FDA-approved Medications and More
A variety of medications may treat your fibromyalgia symptoms, but understand that fibromyalgia has no known cure. Most medications help treat a portion of the disorder's symptoms. For instance, your doctor may recommend sleeping pills to relieve your insomnia or anti-depressants to improve your mood. Based on your specific symptoms, your doctor will develop the right medication regimen for you.
Medications may make up only a part of your fibromyalgia treatment plan. To learn about other ways to reduce your chronic fibromyalgia pain, read our article about all fibromyalgia treatments.
The FDA has approved three drugs to treat fibromyalgia—pregabalin (marketed as Lyrica), duloxetine (Cymbalta), and milnacipran (Savella). Lyrica is an anti-epileptic, while Cymbalta and Savella are anti-depressants. But these medications are not your only options. In fact, there are a variety of drugs and medications that treat the gamut of fibromyalgia symptoms.

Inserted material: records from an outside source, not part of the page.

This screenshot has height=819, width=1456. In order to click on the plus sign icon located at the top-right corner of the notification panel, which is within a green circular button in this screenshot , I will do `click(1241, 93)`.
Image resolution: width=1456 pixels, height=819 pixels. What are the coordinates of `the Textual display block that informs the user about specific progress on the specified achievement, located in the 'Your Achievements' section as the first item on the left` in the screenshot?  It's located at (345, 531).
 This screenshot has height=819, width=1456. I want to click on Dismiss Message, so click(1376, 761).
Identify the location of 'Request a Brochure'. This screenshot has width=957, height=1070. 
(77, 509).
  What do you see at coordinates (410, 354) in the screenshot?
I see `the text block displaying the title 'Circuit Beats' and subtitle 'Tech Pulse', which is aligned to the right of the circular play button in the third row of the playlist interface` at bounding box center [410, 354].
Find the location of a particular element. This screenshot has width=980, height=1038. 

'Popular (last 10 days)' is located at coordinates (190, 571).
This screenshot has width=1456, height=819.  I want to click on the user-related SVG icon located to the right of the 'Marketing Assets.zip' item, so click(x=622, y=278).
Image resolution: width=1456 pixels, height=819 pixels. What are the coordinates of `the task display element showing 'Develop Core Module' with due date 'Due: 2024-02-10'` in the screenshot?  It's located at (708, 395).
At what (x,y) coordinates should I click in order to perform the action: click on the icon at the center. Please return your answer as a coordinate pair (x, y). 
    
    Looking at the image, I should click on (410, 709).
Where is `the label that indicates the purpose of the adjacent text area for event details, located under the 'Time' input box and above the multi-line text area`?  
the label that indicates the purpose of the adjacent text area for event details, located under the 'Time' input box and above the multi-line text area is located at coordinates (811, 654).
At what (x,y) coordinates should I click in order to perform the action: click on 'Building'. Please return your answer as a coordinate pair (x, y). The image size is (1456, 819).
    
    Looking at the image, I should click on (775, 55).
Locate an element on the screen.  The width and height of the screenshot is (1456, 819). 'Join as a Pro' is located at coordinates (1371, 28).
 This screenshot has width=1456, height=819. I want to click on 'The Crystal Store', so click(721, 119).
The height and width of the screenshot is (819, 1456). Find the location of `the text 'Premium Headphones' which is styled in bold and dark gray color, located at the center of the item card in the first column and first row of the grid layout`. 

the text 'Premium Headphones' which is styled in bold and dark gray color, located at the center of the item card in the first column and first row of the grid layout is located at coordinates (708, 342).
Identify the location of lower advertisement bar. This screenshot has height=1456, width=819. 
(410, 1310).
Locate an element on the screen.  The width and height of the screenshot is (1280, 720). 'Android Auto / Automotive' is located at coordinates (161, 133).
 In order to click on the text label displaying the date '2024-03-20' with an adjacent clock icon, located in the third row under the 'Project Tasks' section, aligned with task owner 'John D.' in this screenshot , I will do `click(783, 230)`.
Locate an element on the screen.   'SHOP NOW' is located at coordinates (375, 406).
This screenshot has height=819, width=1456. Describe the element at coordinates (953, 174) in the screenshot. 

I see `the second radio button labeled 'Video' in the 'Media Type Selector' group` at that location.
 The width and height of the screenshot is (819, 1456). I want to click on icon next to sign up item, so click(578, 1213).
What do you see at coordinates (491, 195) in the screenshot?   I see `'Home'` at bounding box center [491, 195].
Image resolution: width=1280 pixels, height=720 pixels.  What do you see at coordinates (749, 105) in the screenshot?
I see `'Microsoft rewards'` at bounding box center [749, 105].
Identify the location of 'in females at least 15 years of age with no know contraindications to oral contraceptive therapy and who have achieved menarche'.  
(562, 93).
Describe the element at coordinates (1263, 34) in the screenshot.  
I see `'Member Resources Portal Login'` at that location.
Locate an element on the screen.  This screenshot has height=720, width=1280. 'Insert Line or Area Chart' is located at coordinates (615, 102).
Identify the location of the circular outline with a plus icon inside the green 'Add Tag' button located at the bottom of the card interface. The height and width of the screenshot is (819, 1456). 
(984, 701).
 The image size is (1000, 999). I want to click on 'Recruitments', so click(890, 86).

Anti-depressants for Fibromyalgia
In many cases, anti-depressants are used as a first line of defense in fibromyalgia treatment. Doctors usually prescribe one or a combination of anti-depressants from three classes—tricyclic anti-depressants, serotonin and norepinephrine reuptake inhibitors (SNRIs), and selective serotonin reuptake inhibitors (SSRIs).
- Tricyclic anti-depressants: They improve mood, reduce pain, and address sleep issues by raising levels of calming neurotransmitters in the brain. Possible side effects include drowsiness, dizziness, dry mouth and eyes, and constipation. Amitriptyline hydrochloride (Elavil) and nortriptyline (Pamelor) are examples of tricyclic anti-depressants.
- SNRIs: This class of anti-depressants increases serotonin and norepinephrine by stopping their reuptake (reabsorption) into brain cells. Increased levels of these chemicals help maintain mental balance and reduce the amount of pain you feel. Side effects include dizziness, insomnia, and drowsiness, so your doctor may also prescribe a tricyclic anti-depressant to curb any sleep disruptions. Cymbalta and Savella are examples of SNRIs.
- SSRIs: Among the newer types of anti-depressants, they boost your mood by allowing more serotonin to travel from neuron to neuron. More serotonin means less pain perception. (SSRIs are very similar to SNRIs—the main difference being that SNRIs deal with serotonin and norepinephrine.) SSRIs may help reduce your fatigue, which is one of the most debilitating fibromyalgia symptoms. SSRIs, however, are not flawless. Like SNRIs, they may interfere with sleep, so your doctor may also prescribe a tricyclic anti-depressant to prevent sleep disturbances. Fluoxetine hydrochloride (Prozac) and sertraline hydrochloride (Zoloft) are SSRIs.
Anti-epileptics: Another Fibromyalgia Medication Option
Lyrica is an anti-epileptic (or anti-convulsant) that also happens to be the first FDA-approved drug to specifically treat fibromyalgia.
Other anti-convulsants, such as gabapentin (Neurotontin), have also been used to treat symptoms associated with fibromyalgia, including TMJ (temporomandibular joint disorder) and myofascial pain.
The muscle relaxant cyclobenzaprine (Cycloflex and Flexeril) is often used early on in fibromyalgia treatment to relax tense muscles and promote quality sleep. Muscle relaxants may also successfully reduce TMJ and other aches and pains associated with fibromyalgia.
Other Fibromyalgia Medications
- Over-the-counter options such as non-steroidal anti-inflammatory drugs (NSAIDs), such as ibuprofen or aspirin, are not considered effective in treating fibromyalgia's symptoms when taken as a stand-alone medication. But when used with another fibromyalgia medication, such an anti-depressant, they may help reduce pain.
NSAIDs and acetaminophen (Tylenol) are most useful in treating the "ordinary" pains that accompany fibromyalgia—headaches and menstrual cramps, to name a few.
- Benzodiazepines, such as Xanax and Valium, relax muscles, improve sleep quality, and reduce symptoms of restless legs syndrome (commonly associated with fibromyalgia). While they may relieve some of your symptoms, benzodiazepines work by depressing the central nervous system and are addictive. A doctor's supervision is highly important if taking these medications.
- Non-narcotic analgesics, such as tramadol (Ultram), are stronger than acetaminophen but not as addictive as narcotics. They work in the brain to regulate pain perception.
- Opioid pain relievers, such as oxycodone (OxyContin), should only be used if all other options have been exhausted.
Medications typically have side effects and other considerations that you should consider. Discuss all medications—even if they're over-the-counter and pose no apparent risk—with your doctor first. That way, he or she will be better able to treat your fibromyalgia.